We mere Britishers tend not to follow in detail the goings-on in the USA, where a new literary genre has appeared – the Fantasy Autobiography, often wildly feted in the name of progressive causes.
Here is Mark Steyn’s handy round-up of some superb examples which include, ahem, President Obama himself:
His Kenyan grandfather was not brutally tortured or even non-brutally detained by his British colonial masters. The composite gram’pa joins an ever-swelling cast of characters from Barack’s “memoir” who, to put it discreetly, differ somewhat in reality from their bit parts in the grand Obama narrative … His Indonesian step-grandfather supposedly killed by Dutch soldiers during his people’s valiant struggle against colonialism met his actual demise when he “fell off a chair at his home while trying to hang drapes.”

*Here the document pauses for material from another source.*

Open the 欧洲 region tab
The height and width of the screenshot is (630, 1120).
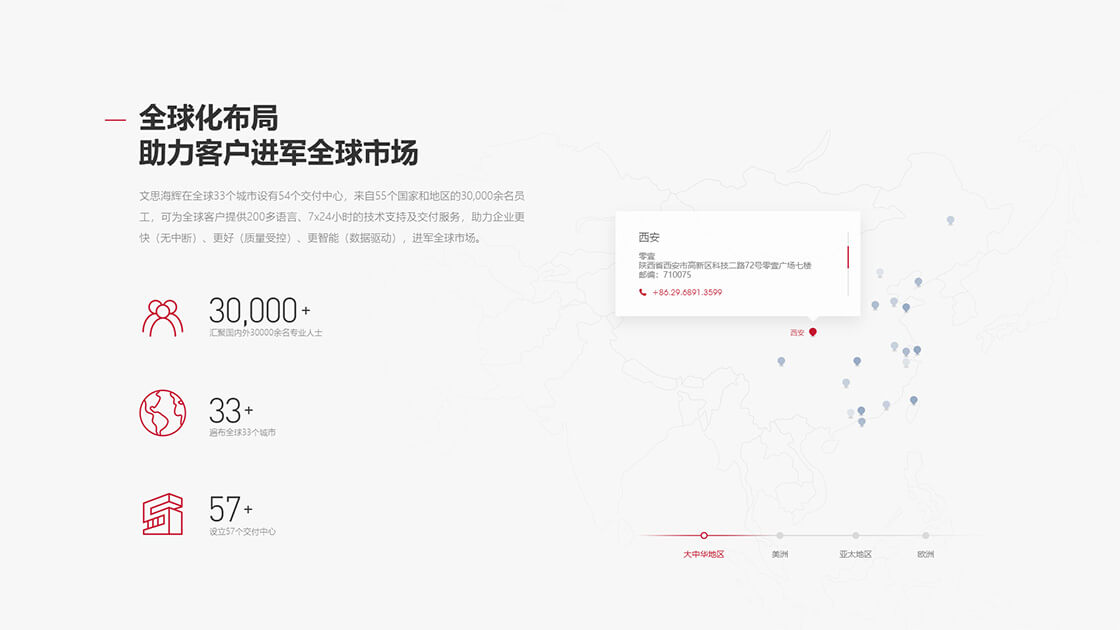pyautogui.click(x=925, y=554)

… it was surely only a matter of time before a fake memoirist got elected as president of the United States. Indeed, the aforementioned Rigoberta Menchú ran as a candidate in the 2007 and 2011 presidential elections in Guatemala, although she got knocked out in the first round — Guatemalans evidently being disinclined to elect someone to the highest office in the land with no accomplishment whatsoever apart from a lousy fake memoir. Which just goes to show what a bunch of unsophisticated rubes they are.
… The question now is whether the United States itself is merely the latest chapter of Obama’s fake memoir. You’ll notice that, in the examples listed above, the invention only goes one way. No Cherokee orphan, Holocaust survivor, or recovering drug addict pretends to be George Wallace’s speechwriter. Instead, the beneficiaries of boring middle-class Western life seek to appropriate the narratives and thereby enjoy the electric frisson of fashionable victim groups.
And, as always, he ends on a businesslike note:
One can understand why the beneficiaries of the postwar West’s expansion of middle-class prosperity would rather pass themselves off as members of way cooler victim groups: It’s a great career move. It may even have potential beyond the page: See Sandra Fluke’s dazzling pre-Broadway tryout of Fake Memoir: The High School Musical, in which a 30-year-old Georgetown Law coed whose starting salary after graduation is 140 grand a year passes herself off as the Little Rigoberta Hussein Wilkomirski of the Rite-Aid pick-up line.
But transforming an entire nation into a fake memoir is unlikely to prove half so lucrative. The heartwarming immigrants, the contraceptive-less coeds, the mustache-twirling bankers all provide cover for a far less appealing narrative: an expansion of centralized power hitherto unknown to this republic.
In reality, Obama’s step-grandfather died falling off the chair while changing the drapes. In the fake-memoir version, Big Government’s on the chair, and it’s curtains for America.